(SOURCE INFORMATION begins)

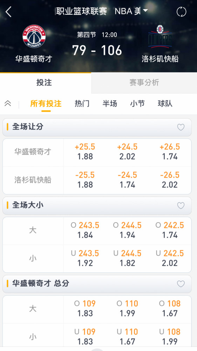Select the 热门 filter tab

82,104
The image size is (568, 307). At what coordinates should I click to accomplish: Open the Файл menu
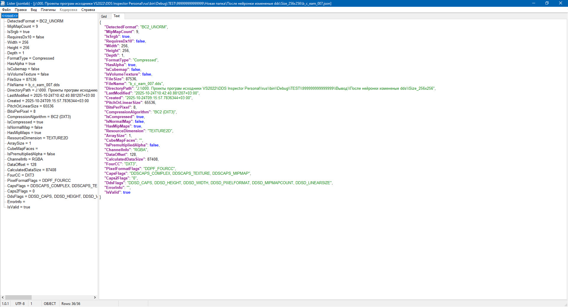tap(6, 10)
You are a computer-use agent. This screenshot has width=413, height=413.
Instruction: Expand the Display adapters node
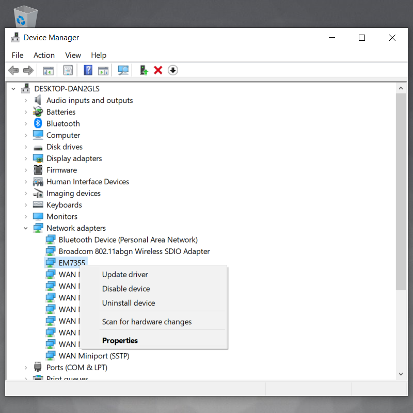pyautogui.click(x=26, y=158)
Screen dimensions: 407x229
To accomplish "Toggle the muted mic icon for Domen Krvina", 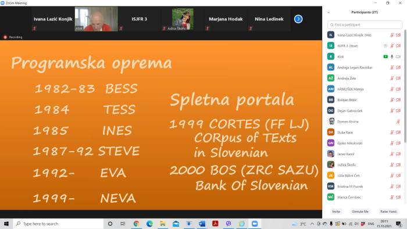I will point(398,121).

(SOURCE INFORMATION ends)
(SOURCE INFORMATION begins)

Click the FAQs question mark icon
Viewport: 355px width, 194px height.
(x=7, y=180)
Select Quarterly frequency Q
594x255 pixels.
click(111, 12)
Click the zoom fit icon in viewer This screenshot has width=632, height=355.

(SOURCE INFORMATION ends)

• _REQUIREMENT_:
In the listing above, locate the line containing "594x255 pixels." and the line containing "Click the zoom", then transcribe both and every line between them verbatim.

• _ANSWER BOX_:
594x255 pixels.
click(111, 12)
Click the zoom fit icon in viewer This screenshot has width=632, height=355.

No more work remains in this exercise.